Relating the Numbers of Moles of Reactant and Product

How many moles of $CO_{2}$ are produced in the combustion of 2.72 mol of triethylene glycol, $C_{6}H_{14}O_{4}$, in an excess of $O_{2}$?

Verified Solution

Analyze

“An excess of  $O_{2}$” means that there is more than enough $O_{2}$ available to permit the complete conversion of the triethylene glycol to $CO_{2}$ and $H_{2}O$. The factor for converting from moles of $C_{6}H_{14}O_{4}$ to moles of $CO_{2}$ is obtained from the balanced equation for the combustion reaction.

Solve

The first step in a stoichiometric calculation is to write a balanced equation for the reaction. The balanced chemical equation for the reaction is given below.

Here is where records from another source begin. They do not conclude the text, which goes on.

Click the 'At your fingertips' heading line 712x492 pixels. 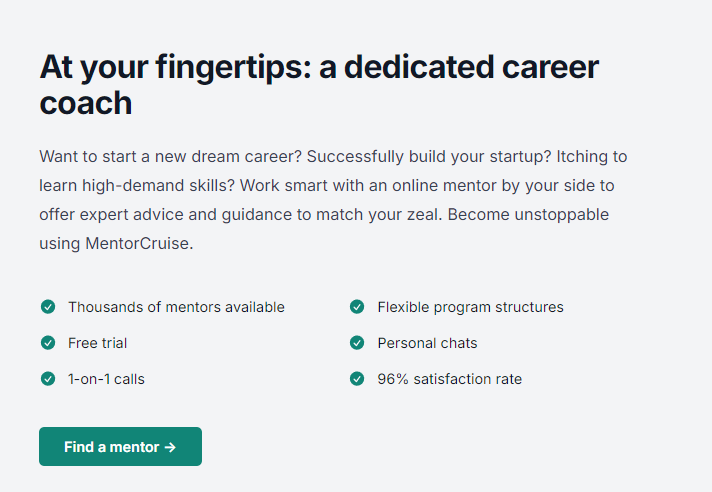point(318,67)
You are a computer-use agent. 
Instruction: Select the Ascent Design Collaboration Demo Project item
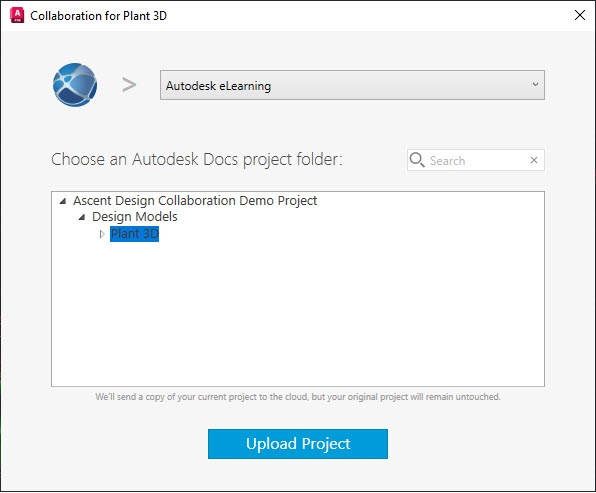point(195,200)
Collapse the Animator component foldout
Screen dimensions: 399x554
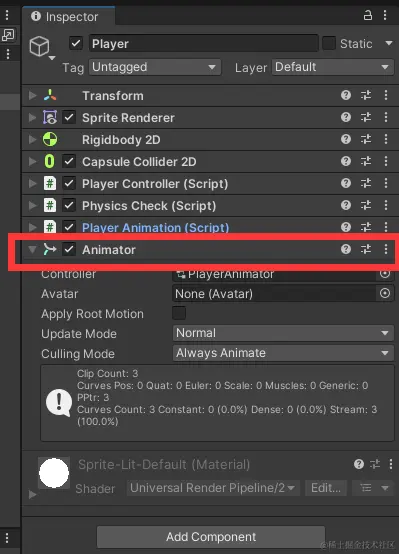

2 $C_{6}H_{14}O_{4} + 15 O_{2} → 12 CO_{2} + 14 H_{2}O$

Thus, 12 mol $CO_{2}$ are produced for every 2 mol $C_{6}H_{14}O_{4}$ burned. The production of 12 mol $CO_{2}$ is equivalent to the consumption of 2 mol $C_{6}H_{14}O_{4}$; thus, the ratio 12 mol $CO_{2}$/2 mol $C_{6}H_{14}O_{4}$ converts from mol $C_{6}H_{14}O_{4}$ to mol $CO_{2}$.

? mol $CO_{2} = 2.72 mol C_{6}H_{14}O_{4} × \frac{12 mol CO_{2}}{2 mol C_{6}H_{14}O_{4}} = 16.3 mol CO_{2}$

Assess

The expression above can be written in terms of two equal ratios:

$\frac{? mol CO_{2}}{2.72 mol C_{6}H_{14}O_{4}} = \frac{12 mol CO_{2}}{2 mol C_{6}H_{14}O_{4}}$

You may find it easier to set up an expression in terms of ratios and then solve it for the unknown quantity.